Bimbo a piedi da solo a Perugia, segnalata la giovane mamma, madre e figlio vivono in povertà

I due vivono in assoluta povertà in Centro storico. Gli agenti della Polizia hanno soccorso il piccolo

Bimbo a piedi da solo a Perugia, segnalata la giovane mamma
Foto di archivio

Bimbo a piedi da solo a Perugia, segnalata la giovane mamma

Nel primo pomeriggio di ieri, mercoledì 21 gennaio 2016, intervento in massima urgenza della squadra “Volanti” che, a tutta velocità ed a lampeggiante e sirene spiegate, si sono catapultate in Centro Storico, ove un passante aveva trovato per strada e soccorso un bimbo senza scarpe ed infreddolito. Giunti sul posto i poliziotti hanno appreso che il giovane soccorritore poco prima aveva notato il bimbo camminare senza scarpe e con addosso solo una tutina, evidentemente abbandonato o scappato da casa. Per ripararlo dalla pioggia e dalle intemperie del freddo di questi giorni, lo aveva preso con se e accompagnato all’interno del Dipartimento di Filosofia dell’Università di Perugia.
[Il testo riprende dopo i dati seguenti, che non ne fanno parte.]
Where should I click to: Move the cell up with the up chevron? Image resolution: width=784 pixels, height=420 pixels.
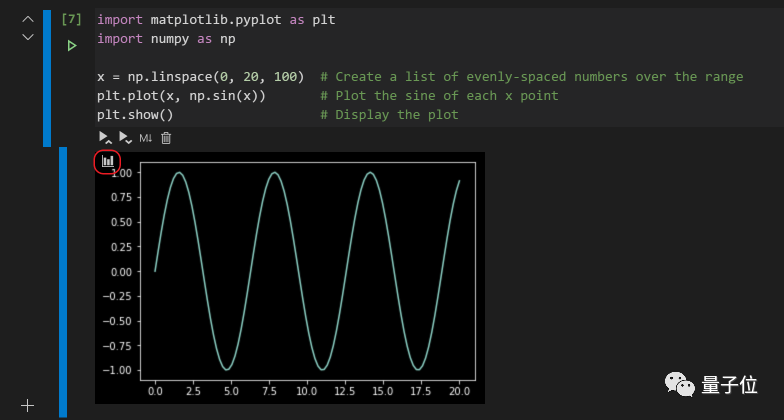(28, 19)
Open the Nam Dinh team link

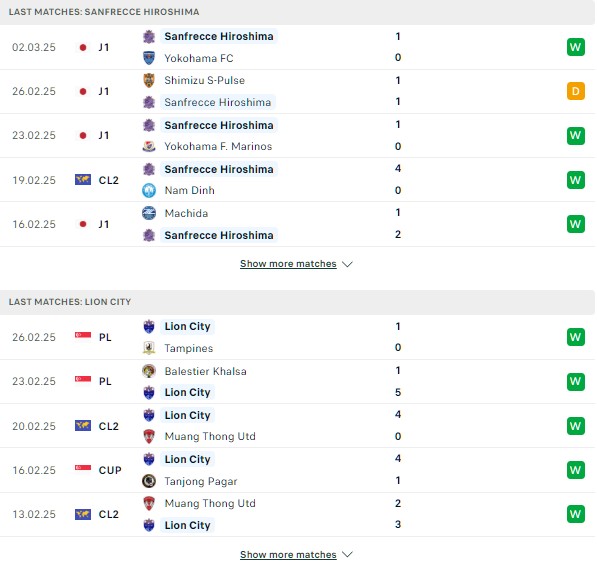pos(190,190)
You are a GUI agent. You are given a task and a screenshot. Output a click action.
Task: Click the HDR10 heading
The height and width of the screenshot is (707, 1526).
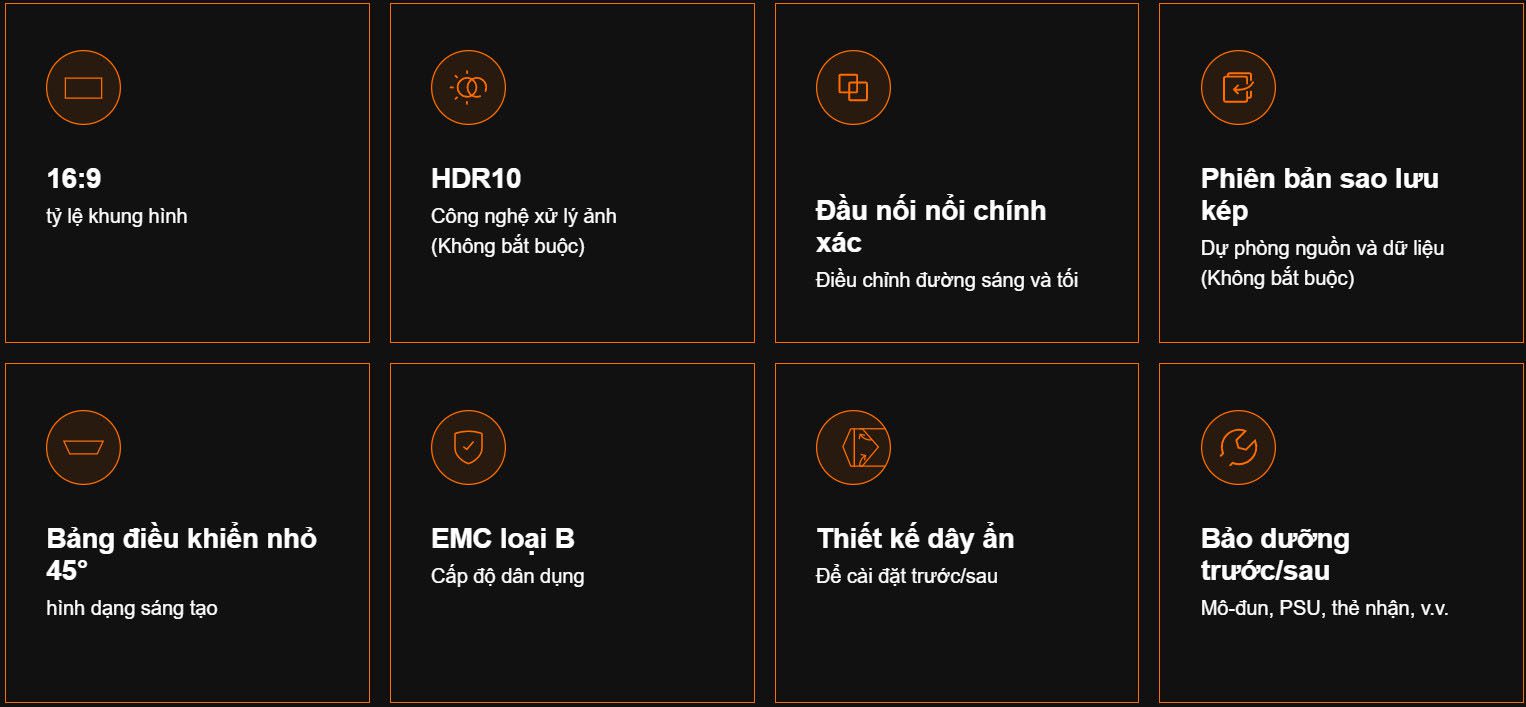pos(476,179)
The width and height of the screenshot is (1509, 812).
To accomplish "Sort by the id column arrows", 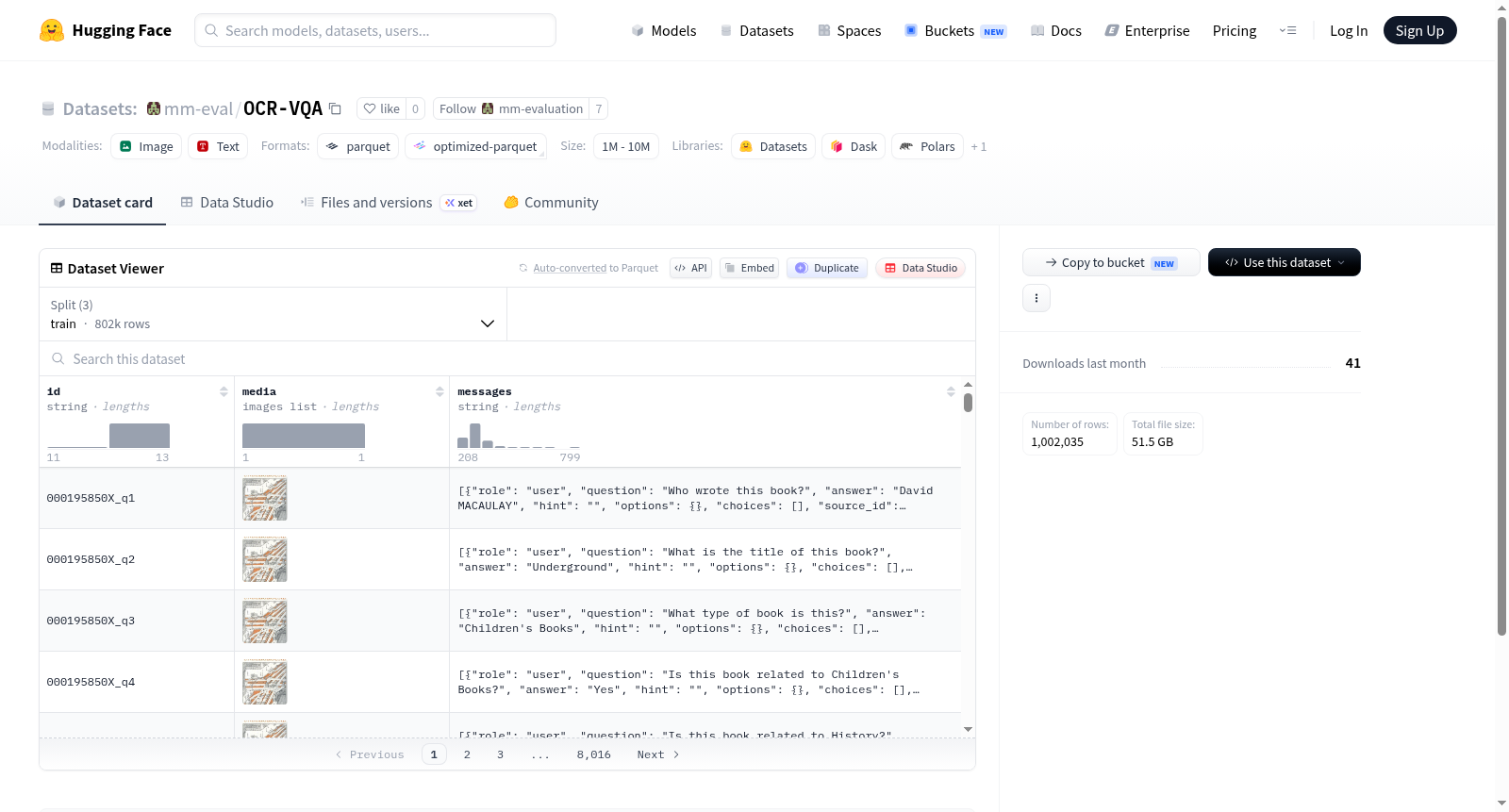I will click(x=224, y=391).
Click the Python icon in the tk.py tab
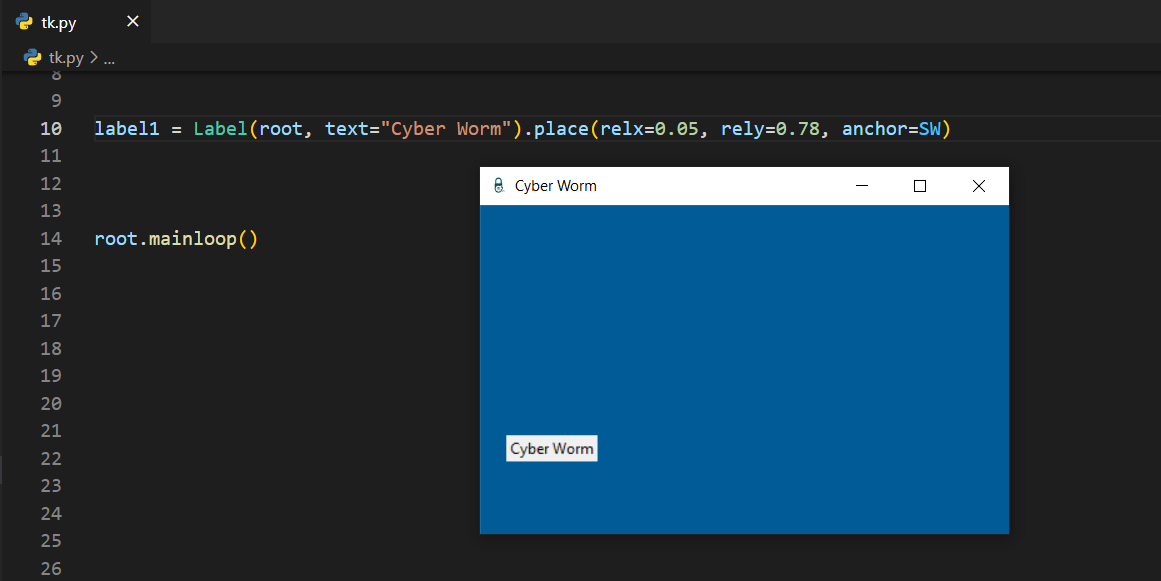 click(25, 22)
Gli agenti hanno immediatamente contattato il 118 per le cure di cui il piccolo poteva necessitare. Il piccolo, di origine nordafricana, non era in grado di esprimersi compiutamente, a parte la comprensibile disperazione per il freddo patìto e per essere alla ricerca della propria mamma.

Dopo qualche minuto, una giovane maghrebina, in evidente stato di choc, si presentava come la mamma del piccolo abbandonato, che abbracciava. A questo punto i poliziotti, accertate le buone condizioni psicofisiche della donna e del bambino, ricostruivano l’accaduto. Secondo quanto dalla stessa dichiarato la donna, già studentessa universitaria a Perugia, vive sola con il figlio in un piccolissimo appartamento ubicato nei pressi; il proprio compagno vive e lavora all’estero.

Nel pomeriggio la giovane mamma, dovendo effettuare una telefonata urgente ai suoi genitori, approfittando del fatto che il figlio dormiva, anche per evitare di fargli prendere inutilmente freddo, decideva di lasciarlo nel letto e di uscire da sola per recarsi presso un telefono pubblico. Soltanto al suo rientro, vedendo la pattuglia della Polizia, presa dalla disperazione, si rendeva conto del fatto che il figlio si era svegliato ed era riuscito ad aprire la porta di casa, peraltro difettosa, per poi uscire, nonché di tutti i rischi che aveva corso e delle tragedie che si sarebbero potute verificare a causa della sua grave negligenza.

Doveroso, per gli agenti, effettuare un sopralluogo presso l’abitazione, dove constatavano le condizioni di precaria idoneità del suo domicilio, rispetto alle esigenze legate alla crescita di un bambino di 2 anni. Si apprendeva dalla donna, peraltro, che la stessa, oltre a vivere in condizioni di solitudine e con il proprio figlio a carico, ha necessità di aiuto, visto che riceve, a suo dire, sostegno economico solo da parte della sua famiglia di origine, che attualmente però versa in pessime condizioni economiche.

Il triste e sfortunato quadro economico e familiare della giovane, pur suscitando la massima comprensione da parte degli operanti, non consentiva però di evitare di segnalare alla Procura della Repubblica la donna, in stato di libertà, per una violazione penale gravissima per una mamma: l’abbandono di minori, previsto e punito dall’art. 591 del Codice Penale. La situazione del minore , inoltre, veniva segnalata, anche alla Procura per i Minorenni per eventuali provvedimenti di competenza per assicurare alla donna ed al suo bambino ogni forma di assistenza logistica e sanitaria di cui hanno bisogno.

Bimbo a piedi


Dispositivo dell’art. 591 Codice Penale

Chiunque abbandona (1) una persona minore degli anni quattordici, ovvero una persona incapace, per malattia di mente o di corpo, per vecchiaia, o per altra causa, di provvedere a se stessa (2), e della quale abbia la custodia o debba avere cura (3), è punito con la reclusione da sei mesi a cinque anni. Alla stessa pena soggiace chi abbandona all’estero un cittadino italiano [4] minore degli anni diciotto, a lui affidato nel territorio dello Stato [4 2] per ragioni di lavoro. La pena è della reclusione da uno a sei anni se dal fatto deriva una lesione personale [582], ed è da tre a otto anni se ne deriva la morte (4). Le pene sono aumentate se il fatto è commesso dal genitore [540], dal figlio, dal tutore [346] o dal coniuge, ovvero dall’adottanteo dall’adottato [291].